To report OBOE (NCT02688985) long-term extension (LTE) findings post ocrelizumab treatment in people with relapsing multiple sclerosis (pwRMS).

OBOE is a prospective, open-label, randomized clinical trial assessing CSF biomarkers, clinical endpoints and magnetic resonance imaging (MRI) outcomes before and after ocrelizumab treatment. CSF neurofilament light chain (NfL) levels, CD19⁺ B-cell and CD3⁺ T-cell counts were significantly lower after 52-week ocrelizumab treatment (Cross, JAMA Neurol 2024); however, results of long-term ocrelizumab treatment are unknown. 

PwRMS received ocrelizumab 600-mg infusions every 24 weeks. CSF levels of NfL, CD19⁺ B cells and CD3⁺ T cells were assessed via lumbar puncture at baseline, Weeks 144 and 240. Values were reported as % change in medians between time points. Clinical, MRI and long-term safety outcomes were assessed. 

Among pwRMS (n=100), 83 (83%) continued LTE treatment, and 50 (50%) contributed analyzable CSF samples. CSF NfL was significantly reduced at Week 240 (−45.1%), as well as CD19⁺ B-cell (−92.4%) and T-cell levels (−68.1%) (P<0.001 for all). Suppression of MRI disease activity was maintained through the LTE. At Week 240, no pwRMS had T1 gadolinium-enhancing or new/enlarging T2 lesions and 91% of pwRMS remained relapse free after 5 years. No new safety signals were identified in the LTE.

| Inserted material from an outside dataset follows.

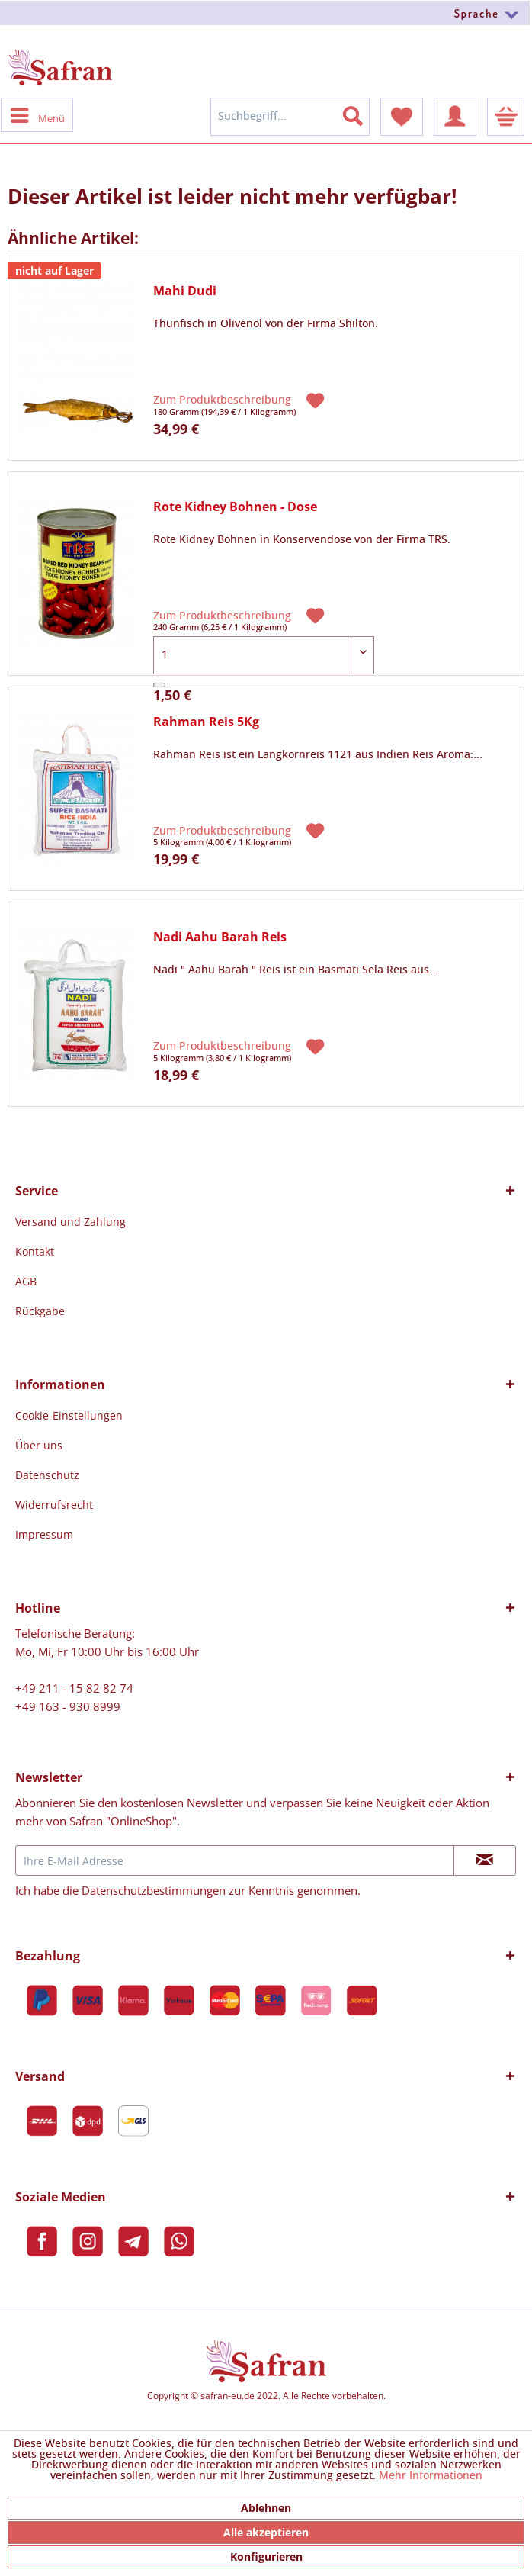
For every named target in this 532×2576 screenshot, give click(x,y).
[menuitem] (266, 12)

Significant reductions in CSF NfL, B-cell and T-cell levels persisted over 5 years of ocrelizumab treatment, suggesting ongoing reduction of neuroaxonal injury and intrathecal inflammation. These results support long-term, sustained efficacy of ocrelizumab on reducing compartmentalized inflammation in pwRMS. Exploratory analyses of additional CSF candidate biomarkers (eg, glial fibrillary acidic protein, neurofilament heavy chain, soluble triggering receptor expressed on myeloid cells 2, chitinase-3-like protein 1 [YKL-40]) and characterization of their associations with relapsing and nonrelapsing MS biologies are ongoing.